Como son las cosas... Cuesta arriba.
Alejandro SanchezLlevo meses, quizás más de un año, planteando dónde quiera que podía, a cuánto amigo se me ocurrió que el discurso de Fidel en el Aula Magna de la Universidad de La Habana, en 2005, merecía un seminario, un congreso, un evento que no se limitara solo al recuerdo anecdótico o la simple efeméride.
Ya no hay tiempo, al parecer solo será eso, pues además la urgente realidad nos limita, pero es una pena.
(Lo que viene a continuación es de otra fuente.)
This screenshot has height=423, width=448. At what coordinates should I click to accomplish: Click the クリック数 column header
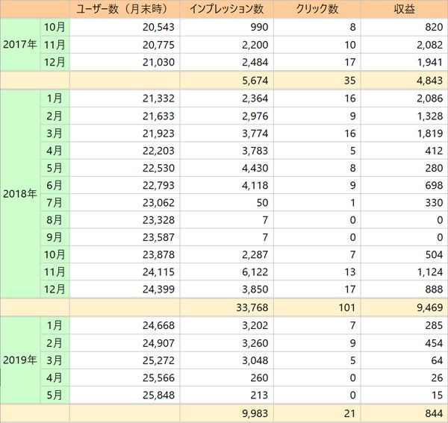pos(317,9)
Porque además, la mayoría recordará ese discurso por aquel cuestionamiento sobre la supervivencia de la Revolución sin que muchos hayamos comprendido que en el propio discurso, Fidel daba las claves que harían imposible tal escenario y las que lo provocarían.
Pocos profundizarán y entenderán que ese discurso fue, como pocos, una clase magistral de marxismo-leninismo, un análisis profundo de la realidad histórico material de Cuba dn aquel momento, e incluso de cómo Cuba llegó a ese momento.
Fidel expuso conceptos tan básicos del Marxismo-leninismo como: Lucha de clases; la desaparicion de las viejas formas de relación capitalistas, la determinación de la base material sobre la súperestructura social y de cómo está tiene que luchar por reproducir kas condiciones que la fortalezcan no las que la debiliten. Habló de la fortaleza en lo social de una Revolución socialista, habló de construcción comunista y de desaparición de propiedad privada, de participación popular y de desarrollo económico con las capacidades de nuestro pobre país; el recurso humano.
Habló de miserias humanas y de la Conciencia Revolucionaria, de líderes y de cómo dirigir.
Ya no hay tiempo; el que es quizás uno de los discursos más relevantes y reveladores de Fidel será solo una efeméride. Y ese hecho, es de por sí simbólico de cuánto le debemos y nos debemos en ideología y preparación política.
Sin teoría revolucionaria, no hay práctica revolucionaria, dijera Lenin y no es casual que Fidel en ese discurso citara al revolucionario ruso y su obra: "El estado y la revolución".